(1962) Esprit, articles (1932–1962) « « Un divorce entre le christianisme et le monde ? » (août-septembre 1946) » pp. 188-189
[p. 188]

« Un divorce entre le christianisme et le monde ? » (août-septembre 1946) at

Je ne vois pas le divorce en question. Pour qu’il y ait divorce, il faut qu’il y ait eu mariage. Or l’Église chrétienne est l’Épouse du Christ. Quand elle s’arrange trop bien avec le monde (Constantin et la suite) c’est qu’elle trahit son état. Quand on croit le fossé comblé entre elle et le monde, c’est qu’on se trompe à la fois sur la fonction de l’Église et sur la nature du monde. Le fait que leur incompatibilité se voit mieux aujourd’hui qu’au Moyen Âge peut inquiéter : d’où votre enquête, sans doute. Il me paraît au contraire rassurant. Car le pire danger pour le christianisme serait de cesser d’être chrétien, sans s’en apercevoir, et c’est le risque qu’il court dans les périodes où les choses ont l’air de bien marcher.
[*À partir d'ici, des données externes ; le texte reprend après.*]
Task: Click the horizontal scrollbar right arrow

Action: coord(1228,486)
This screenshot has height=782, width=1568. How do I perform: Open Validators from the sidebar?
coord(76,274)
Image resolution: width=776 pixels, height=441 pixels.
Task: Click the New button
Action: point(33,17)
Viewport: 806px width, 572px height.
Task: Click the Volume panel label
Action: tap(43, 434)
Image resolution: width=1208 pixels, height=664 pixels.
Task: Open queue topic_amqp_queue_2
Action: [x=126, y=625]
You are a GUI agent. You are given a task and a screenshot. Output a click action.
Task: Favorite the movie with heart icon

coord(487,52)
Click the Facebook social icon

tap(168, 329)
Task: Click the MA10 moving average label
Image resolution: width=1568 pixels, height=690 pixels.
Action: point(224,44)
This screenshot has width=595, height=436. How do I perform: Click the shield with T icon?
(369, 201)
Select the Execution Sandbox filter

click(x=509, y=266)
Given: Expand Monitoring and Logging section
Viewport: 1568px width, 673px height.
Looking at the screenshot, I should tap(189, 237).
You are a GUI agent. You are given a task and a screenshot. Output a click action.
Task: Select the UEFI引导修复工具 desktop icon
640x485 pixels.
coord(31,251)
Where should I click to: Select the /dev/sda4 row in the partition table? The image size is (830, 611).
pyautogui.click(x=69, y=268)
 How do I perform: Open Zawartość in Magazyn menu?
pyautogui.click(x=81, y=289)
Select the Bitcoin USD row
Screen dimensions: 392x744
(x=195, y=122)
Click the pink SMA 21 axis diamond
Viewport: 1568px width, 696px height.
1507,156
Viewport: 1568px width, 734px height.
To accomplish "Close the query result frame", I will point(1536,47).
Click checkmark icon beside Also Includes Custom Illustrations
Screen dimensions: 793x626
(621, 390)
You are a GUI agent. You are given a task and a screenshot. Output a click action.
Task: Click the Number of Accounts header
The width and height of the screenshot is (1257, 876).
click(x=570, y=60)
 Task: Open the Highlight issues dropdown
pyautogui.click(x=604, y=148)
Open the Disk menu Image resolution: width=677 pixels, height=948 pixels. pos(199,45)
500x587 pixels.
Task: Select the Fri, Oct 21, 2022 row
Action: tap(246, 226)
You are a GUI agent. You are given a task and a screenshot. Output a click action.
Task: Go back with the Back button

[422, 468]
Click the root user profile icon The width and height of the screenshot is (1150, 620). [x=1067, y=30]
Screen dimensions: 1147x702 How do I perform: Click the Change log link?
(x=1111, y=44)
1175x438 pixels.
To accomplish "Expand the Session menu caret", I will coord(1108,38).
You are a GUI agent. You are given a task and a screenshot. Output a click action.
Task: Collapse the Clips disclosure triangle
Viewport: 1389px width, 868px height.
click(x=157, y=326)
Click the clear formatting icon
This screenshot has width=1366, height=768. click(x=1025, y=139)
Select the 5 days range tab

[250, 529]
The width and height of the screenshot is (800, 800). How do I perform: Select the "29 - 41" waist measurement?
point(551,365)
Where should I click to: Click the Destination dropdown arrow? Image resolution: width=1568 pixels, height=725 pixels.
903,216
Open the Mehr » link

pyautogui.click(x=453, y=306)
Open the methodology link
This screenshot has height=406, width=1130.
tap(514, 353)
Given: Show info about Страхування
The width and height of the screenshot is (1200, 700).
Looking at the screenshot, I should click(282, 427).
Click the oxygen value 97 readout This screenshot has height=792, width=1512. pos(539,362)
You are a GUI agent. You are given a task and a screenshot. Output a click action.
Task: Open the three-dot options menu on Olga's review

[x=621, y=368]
Voilà pour ma réponse. Mais c’est l’enquête elle-même qu’il faut mettre en question.

On n’imagine pas saint Paul proposant un questionnaire sur le fossé entre le christianisme et le monde romain ; ni les staliniens s’inquiétant du « divorce actuel entre le marxisme et le monde moderne », lequel s’est cependant constitué « massivement en dehors d’eux », c’est-à-dire sur des bases capitalistes, [p. 189] nationalistes et libérales, avec quelques emprunts au christianisme.

L’état d’Esprit qui fait enquête n’est pas celui d’une conquête. Attention.